Ce sont justement les liens personnalisés qui intéressent particulièrement les pirates, car ils ont découvert qu'un lien d'invitation personnalisé peut être récupéré par un autre serveur, si le serveur à l'origine de la création de ce lien l'a perdu (à cause d'une absence de renouvellement des boosts).
"Les utilisateurs croient souvent à tort qu'en cochant simplement cette case, ils rendent l'invitation existante permanente (et c'est ce malentendu qui a été exploité dans l'attaque que nous avons observée).", précisent les chercheurs.
Ce n'est pas la seule opportunité exploitable par les cybercriminels. En effet, un lien d'invitation contenant des lettres majuscules peut être réutilisé dans des liens vanity avec des minuscules, même si le code original est toujours actif, car Discord stocke et compare les liens vanity en minuscules. Cela crée une situation où le même code, avec des variations de casse, peut être valide pour deux serveurs distincts simultanément.
Des utilisateurs Discord piégés par cette technique
Pour mettre la main sur ces liens personnalisés expirés dans le but de les réutiliser, les attaquants surveillent activement les invitations Discord. D'après l'étude menée par Check Point, cette campagne malveillante a déjà touché environ 1 300 utilisateurs aux États-Unis, au Royaume-Uni, en France, aux Pays-Bas et en Allemagne.
Pour tromper les utilisateurs, les pirates diffusent des annonces sur les réseaux sociaux ou sur les forums de communautés Discord. Sauf qu'au lieu de mener vers le véritable serveur Discord, le mien mène désormais vers un serveur Discord contrôlé par les attaquants...
Une fois qu'un utilisateur rejoint un serveur contrôlé par les pirates, il n'y voit qu'un seul canal : #verify, et un bot lui demande de passer par un processus de vérification. C'est assez classique lorsque l'on cherche à se connecter à un serveur Discord, notamment pour éviter les bots.
C'est là qu'une attaque de type "ClickFix" est lancée : l'utilisateur est redirigé vers un site web imitant l'interface de Discord et prétendant que le CAPTCHA n'a pas pu se charger. Les victimes sont alors incitées à ouvrir manuellement la boîte de dialogue Exécuter de Windows et à y coller une commande PowerShell, qu'elles avaient déjà copiée dans le presse-papiers. L'idée étant de convaincre l'utilisateur d'infecter lui-même sa machine...
L'exécution de cette commande déclenche une infection en plusieurs étapes où les charges utiles sont téléchargées depuis un espace de stockage Bitbucket.
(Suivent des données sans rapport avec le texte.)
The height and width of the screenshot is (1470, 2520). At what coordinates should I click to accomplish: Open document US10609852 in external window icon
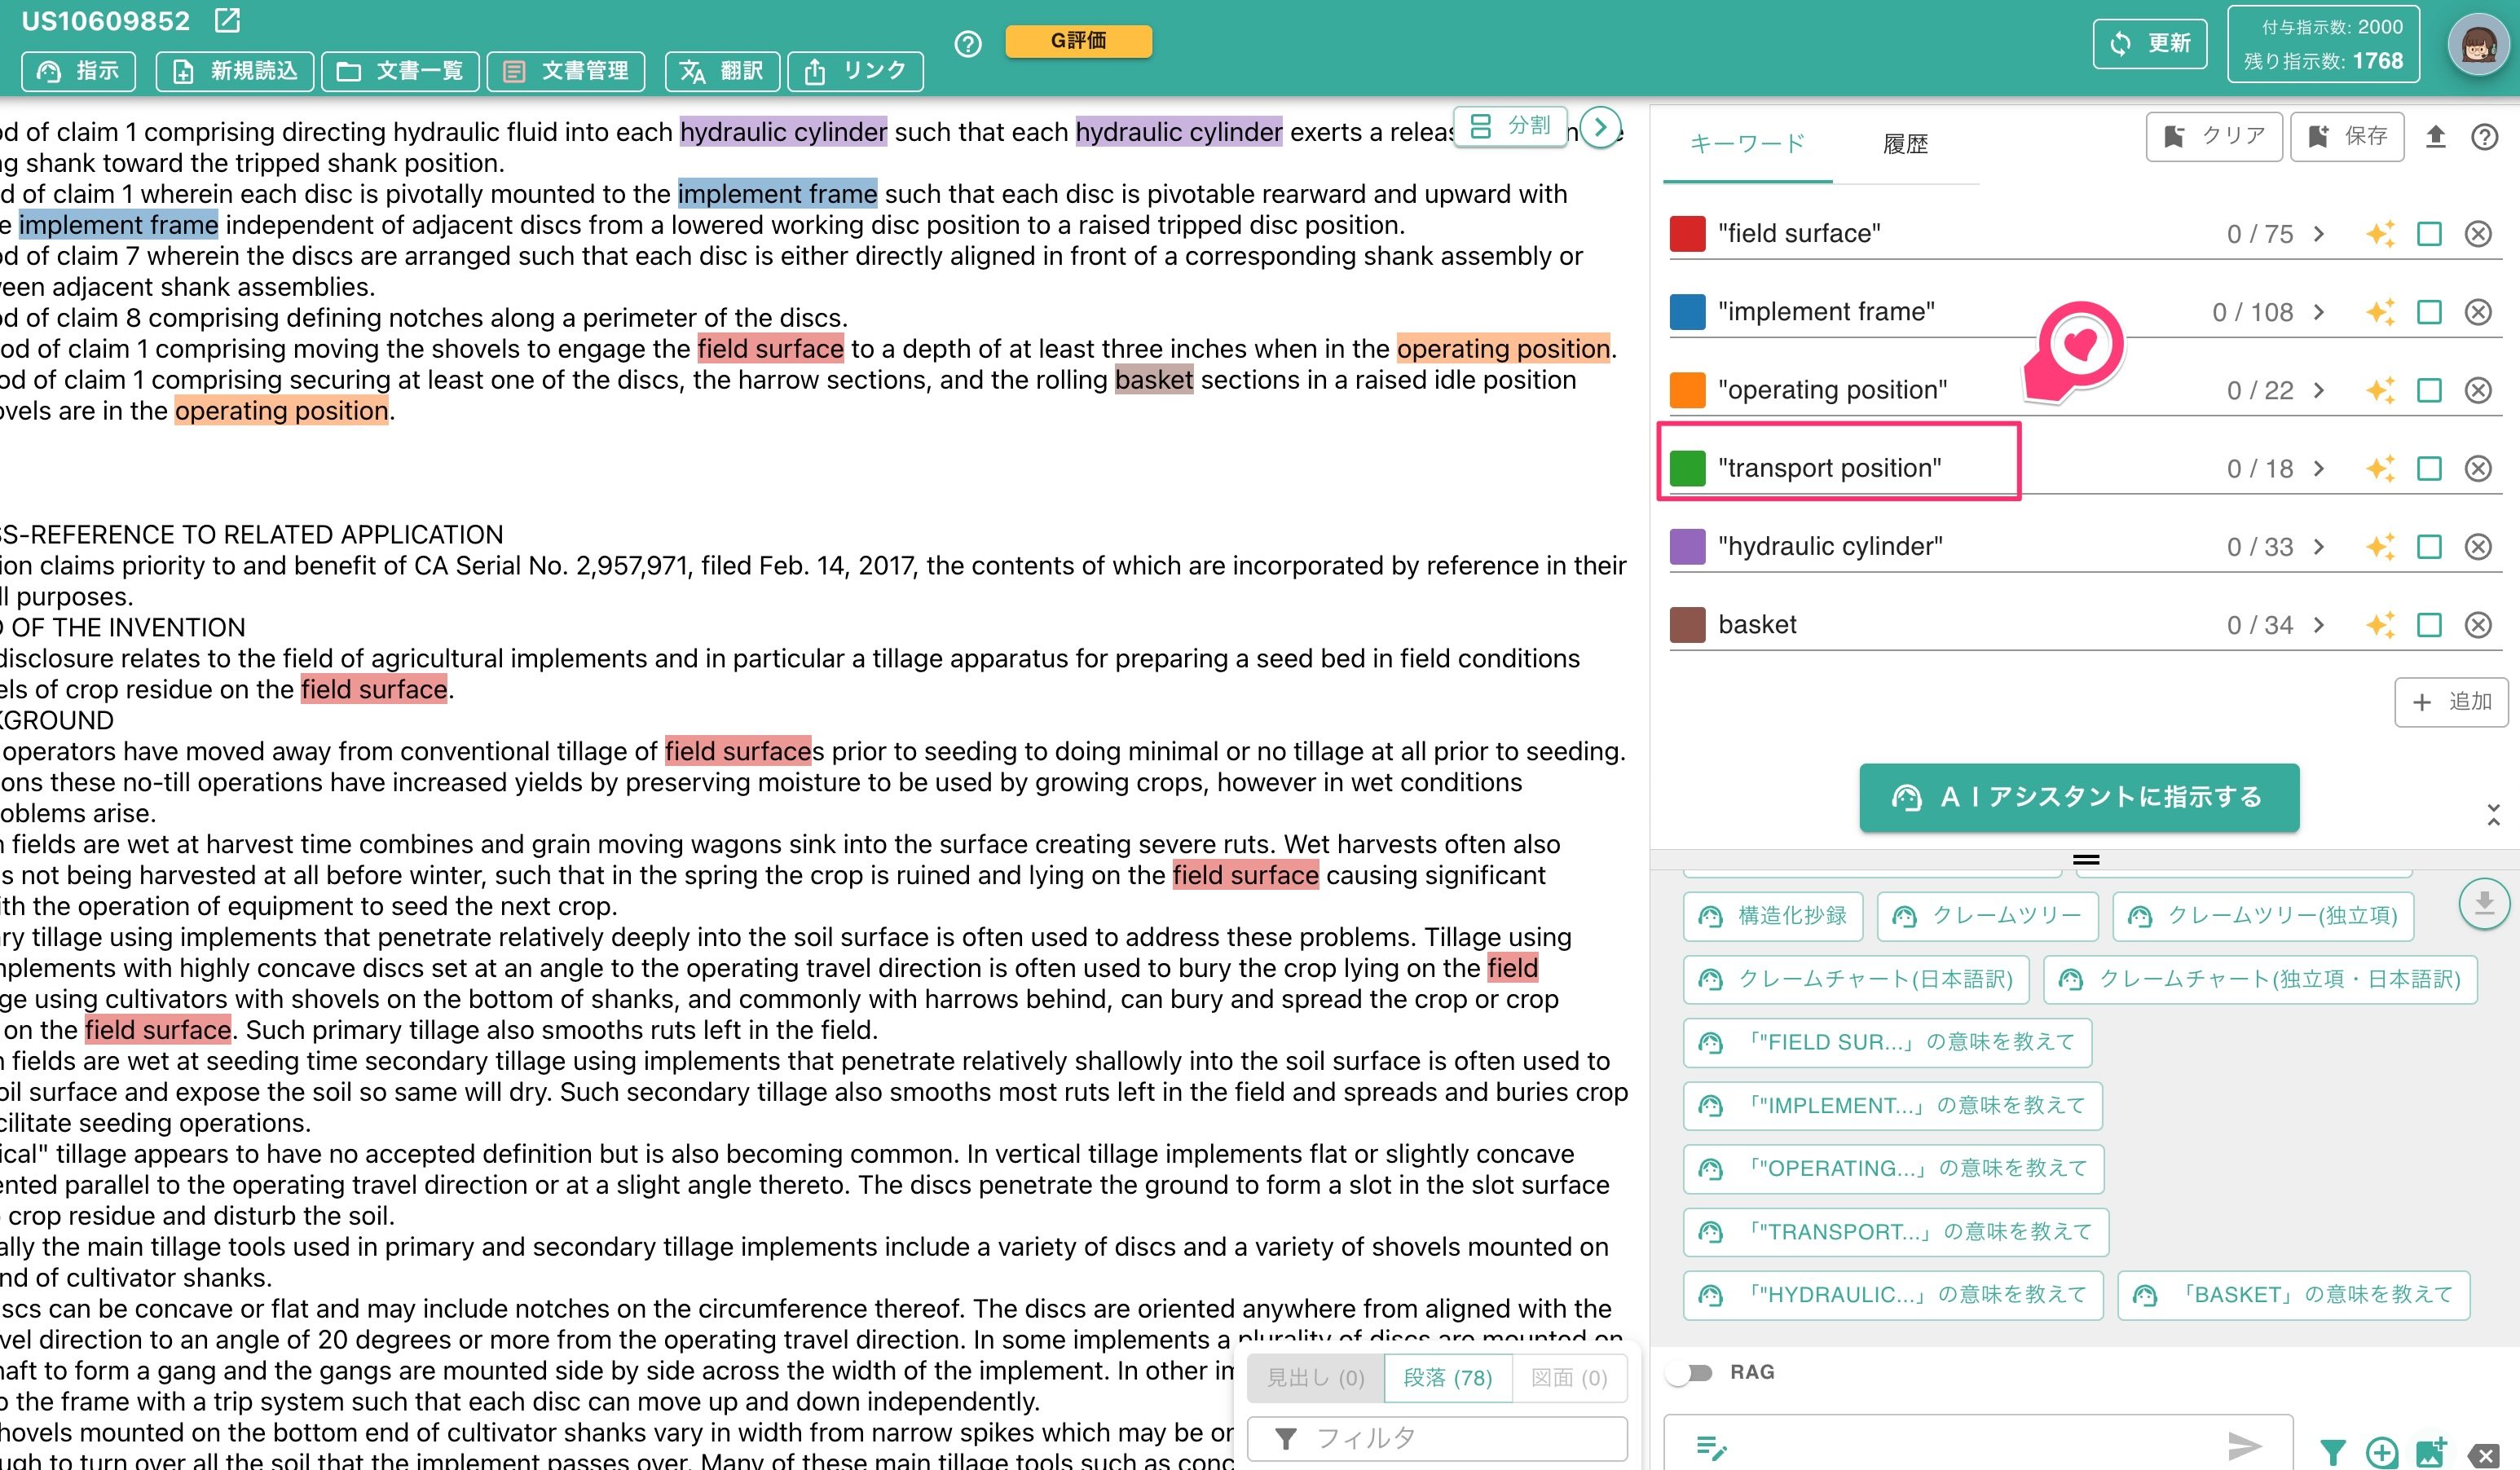(227, 20)
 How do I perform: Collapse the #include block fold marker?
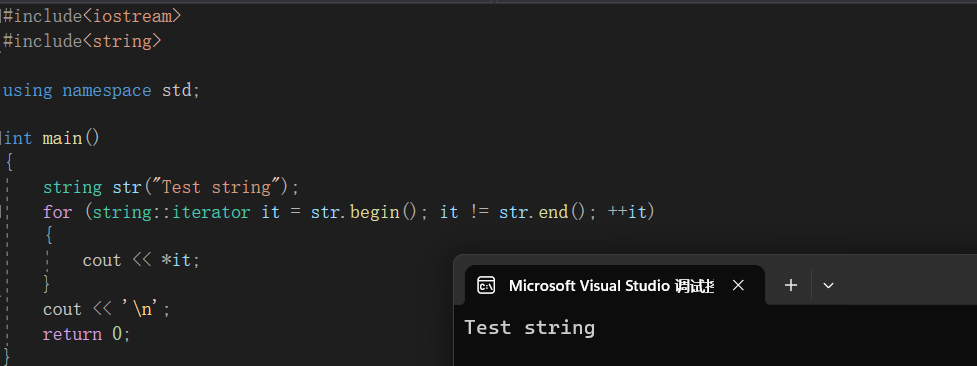(x=1, y=16)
Il y a notamment ces logiciels malveillants :
- AsyncRAT : livré sous le nom AClient.exe, il se connecte à Pastebin pour récupérer dynamiquement son adresse de serveur C2. Puis, quand il entre en action, il va pouvoir manipuler des fichiers, enregistrer les frappes au clavier (keylogging) et accéder à la webcam/microphone de l'ordinateur.
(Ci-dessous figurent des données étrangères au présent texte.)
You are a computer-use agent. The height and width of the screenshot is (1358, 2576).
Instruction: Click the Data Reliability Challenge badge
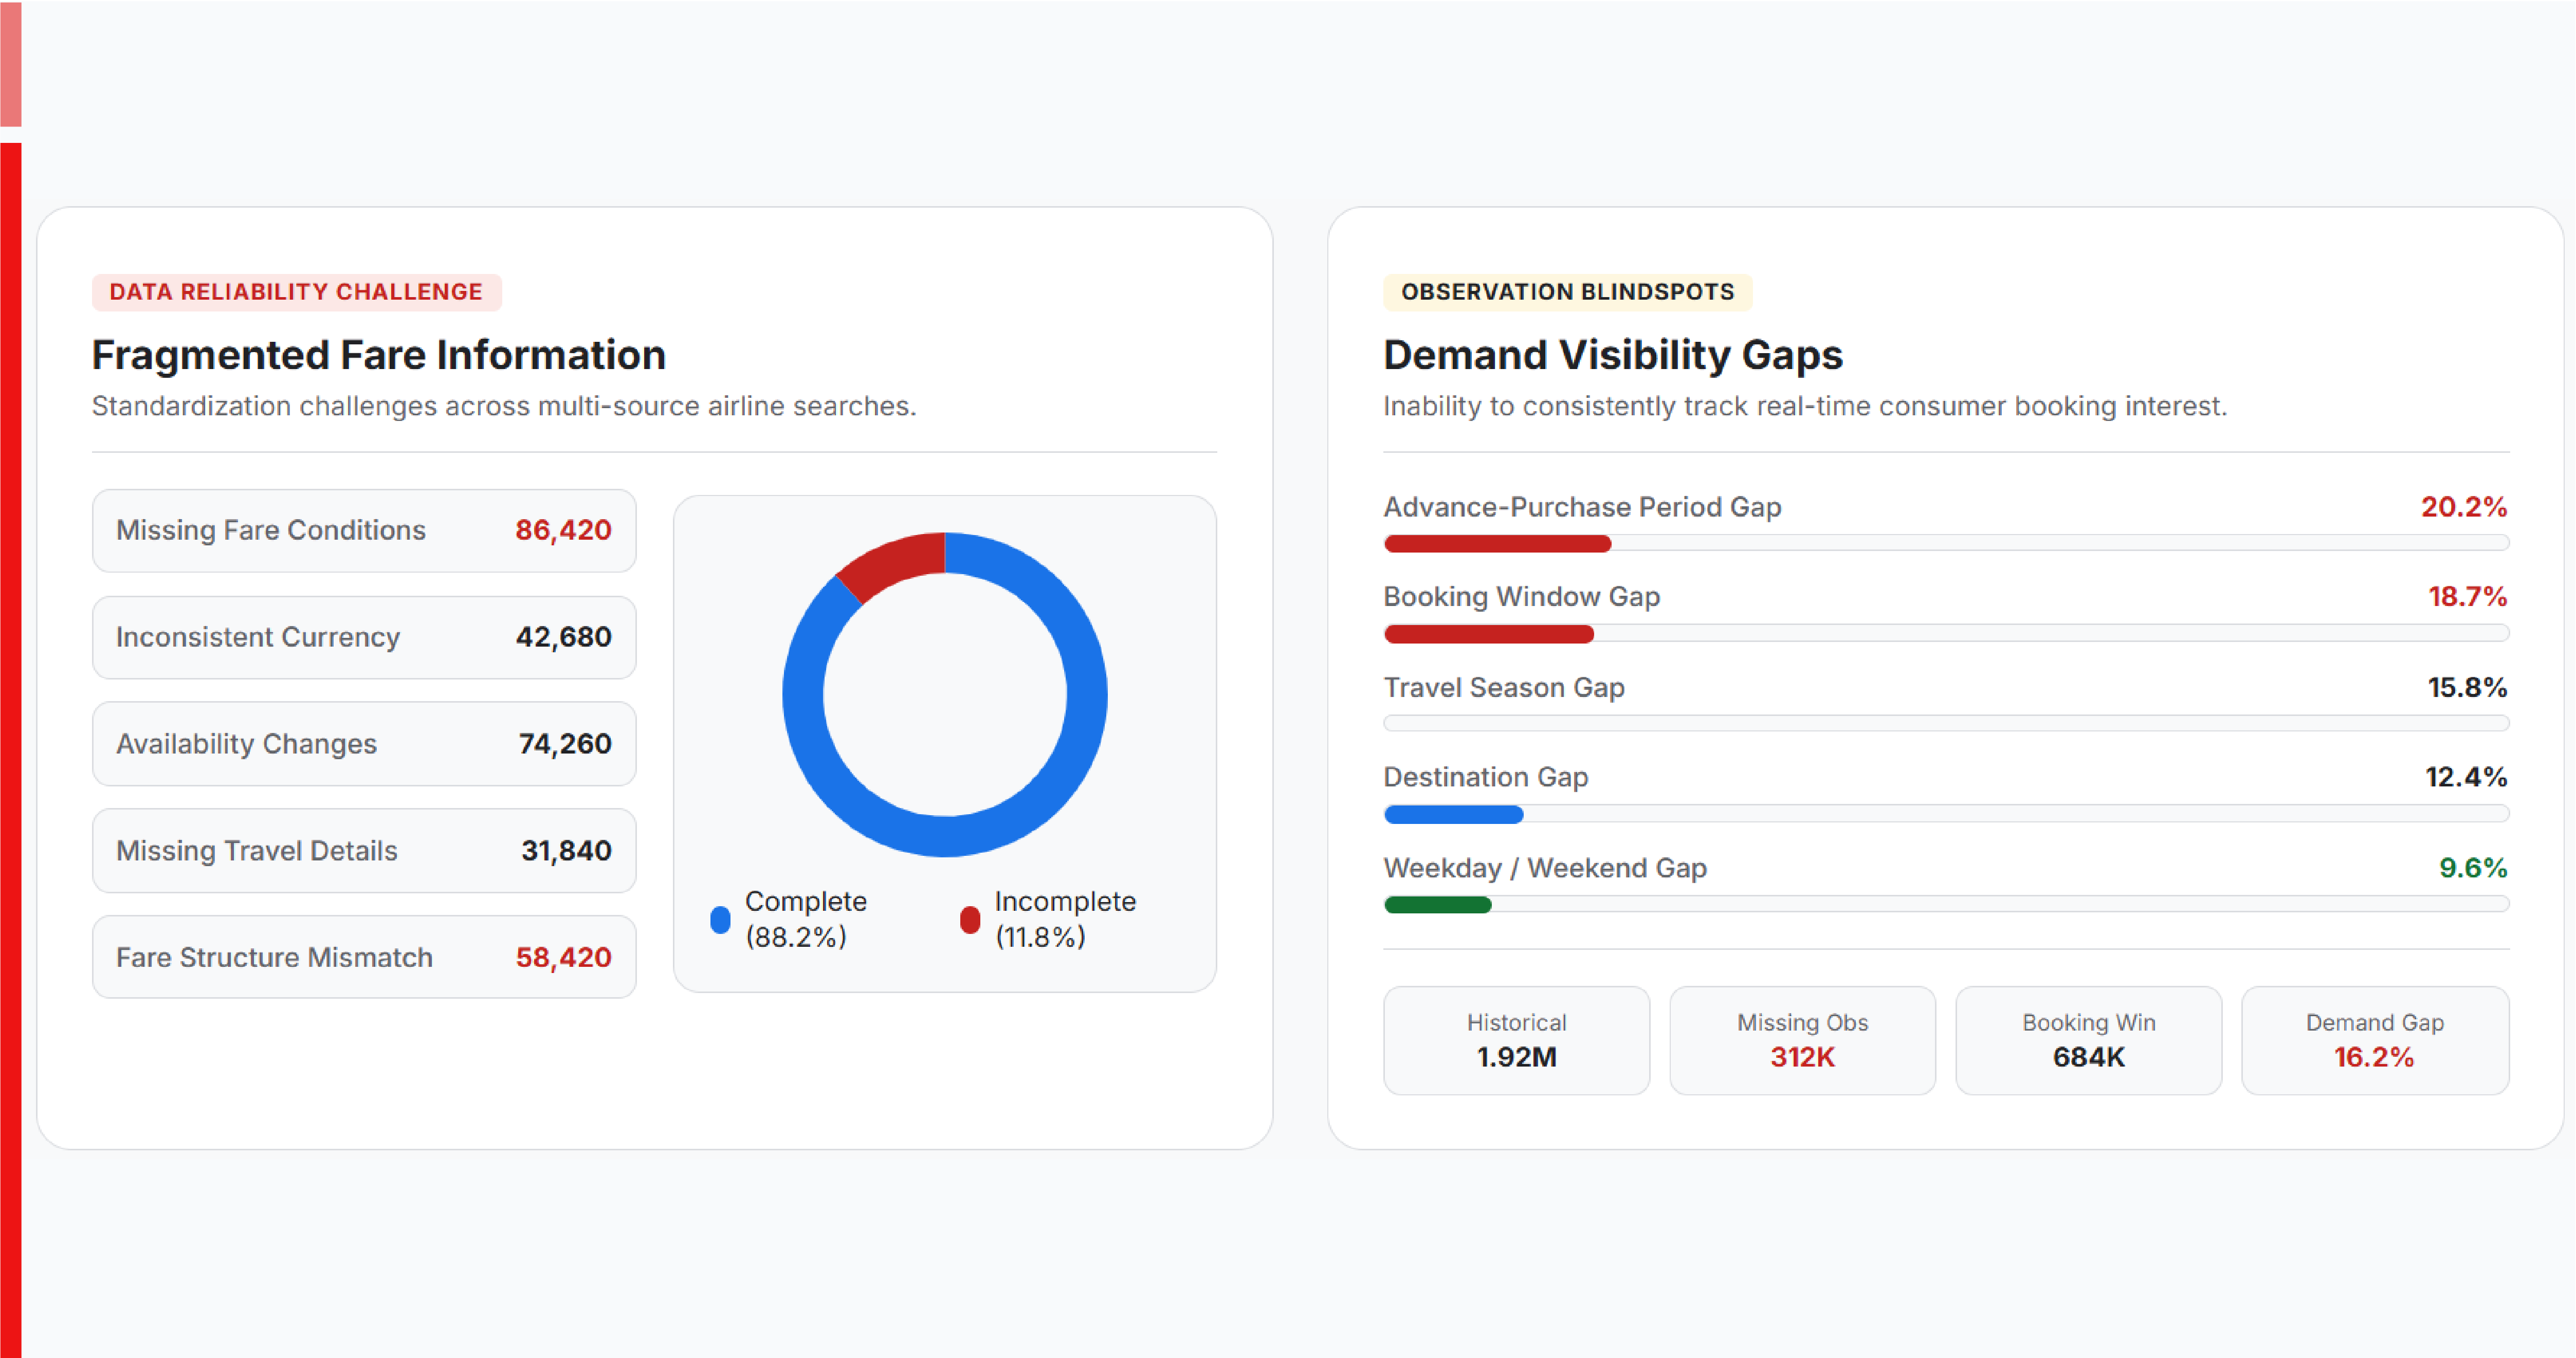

- Skuld Stealer : livré sous le nom skul.exe, il s'agit d'un voleur d'informations (infostealer) qui cible les identifiants mémorisés dans les navigateurs, mais aussi les cookies, les jetons Discord et les portefeuilles de cryptomonnaies.
- ChromeKatz : une version personnalisée de l'outil open-source, livrée sous le nom cks.exe, capable de voler les cookies et les mots de passe.
Les chercheurs expliquent qu'une tâche planifiée est ajoutée sur l'hôte pour relancer le chargeur de malwares toutes les cinq minutes. Ainsi, les pirates peuvent distribuer d'autres malwares sur la machine s'ils le souhaitent.
Évitez de faire confiance aux anciens liens d'invitation personnalisés, en particulier ceux provenant de publications datant de plusieurs mois. De plus, il faut être prudent au moment de traiter les demandes de "vérification" pour rejoindre un serveur Discord : il ne sera jamais légitime de vous demander d'exécuter une commande sur votre PC.
Vous pouvez consulter le rapport de Check Point pour obtenir la liste des domaines et des adresses IP utilisées dans le cadre de cette campagne.